Dans ses déclarations aux enquêteurs, Joseph Chanel a affirmé, qu'au cours de l'opération Harpie, ces derniers mois, il pouvait, en dépit d'un barrage filtrant sur la rivière Camopi, passer en pirogue avec sa marchandise sans être inquiété. D'ailleurs, le 5 août dernier, ce ne sont pas des gendarmes mais "des jeunes Amérindiens" de Camopi qui l'ont "interpellé" avec, dans sa pirogue, 5 sacs de denrées destinés à des sites clandestins. Ces cinq sacs "saisis" par ces jeunes Amérindiens ont ensuite été emmenés à la gendarmerie de Camopi. Convoqué par cette brigade, le 18 août, le maire, mis en garde à vue, a reconnu « des transports de marchandises, ces 10 derniers mois, chaque semaine contre un paiement en or sur les sites aurifères » a expliqué hier le président du tribunal Stéphane Rémy. De l'or qui était ensuite écoulé à Cayenne, chez des hôteliers, a encore indiqué M. Chanel aux enquêteurs.

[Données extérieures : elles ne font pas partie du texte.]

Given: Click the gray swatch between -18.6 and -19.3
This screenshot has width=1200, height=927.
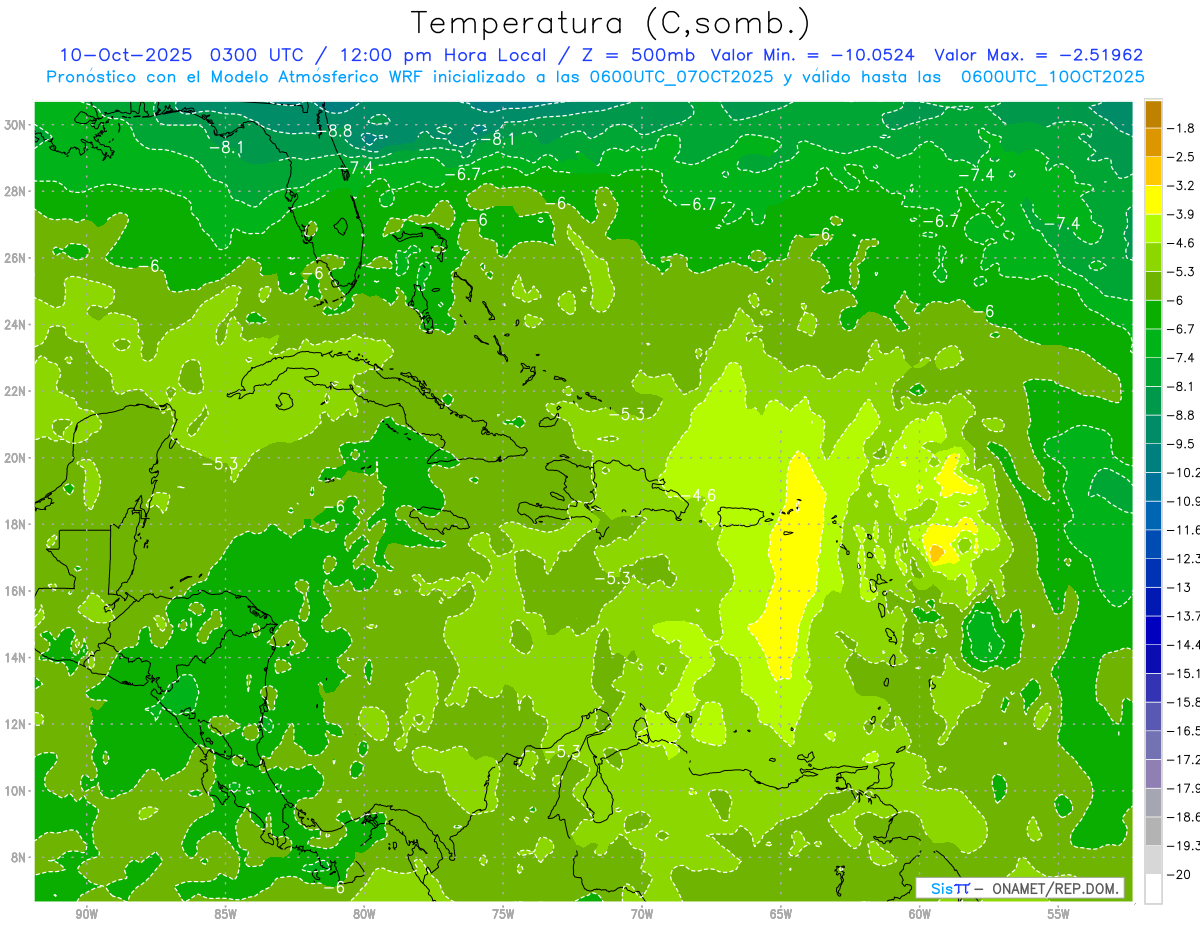Looking at the screenshot, I should (x=1153, y=831).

A l'audience, le prévenu est largement revenu sur ses déclarations, indiquant que ses activités illicites dont l'orpaillage clandestin et le transport de denrées « avaient duré 10 mois en 2004 » et que son « faux-pas » du 5 août n'était qu'un acte isolé « dû à son absence de revenus depuis sa défaite aux municipales en mars ». Dans cette commune isolée, sans offre d'emplois, « la quasi-totalité des habitants vivent du RMI, de chasse et de pêche et d'agriculture » a rappelé son avocate Muriel Prévot ajoutant « à 58 ans, monsieur Chanel ne va pas y retrouver un emploi, il a encore 4 enfants à charge. Il a agi par nécessité ».

Plus sévère, la représentante du ministère publique a considéré que monsieur Chanel « méprise la loi française » en s'exonérant « de demander des autorisations d'exploiter l'or » et que ce trafic de transports de denrées sur 10 mois lui aurait rapporté, selon les propres déclarations de l'intéressé « environ 2 kilos d'or » vendus 14 euros le gramme à Cayenne où il se rendait « via des liaisons aériennes payées par la municipalité ». Elle avait requis un an ferme assorti de six mois avec sursis. Le tribunal l'a modérément suivie en condamnant Joseph Chanel à 10 mois avec sursis et en le libérant de sa mise sous écrou décidée mercredi. Le 11 février, Joseph Chanel avait conclu son discours au Président Nicolas Sarkozy par cette pensée amérindienne : « ce n'est que lorsqu'il aura fait tomber le dernier arbre, consommé la dernière ressource, pêché le dernier poisson, que l'homme prendra conscience que l'argent n'est pas comestible ».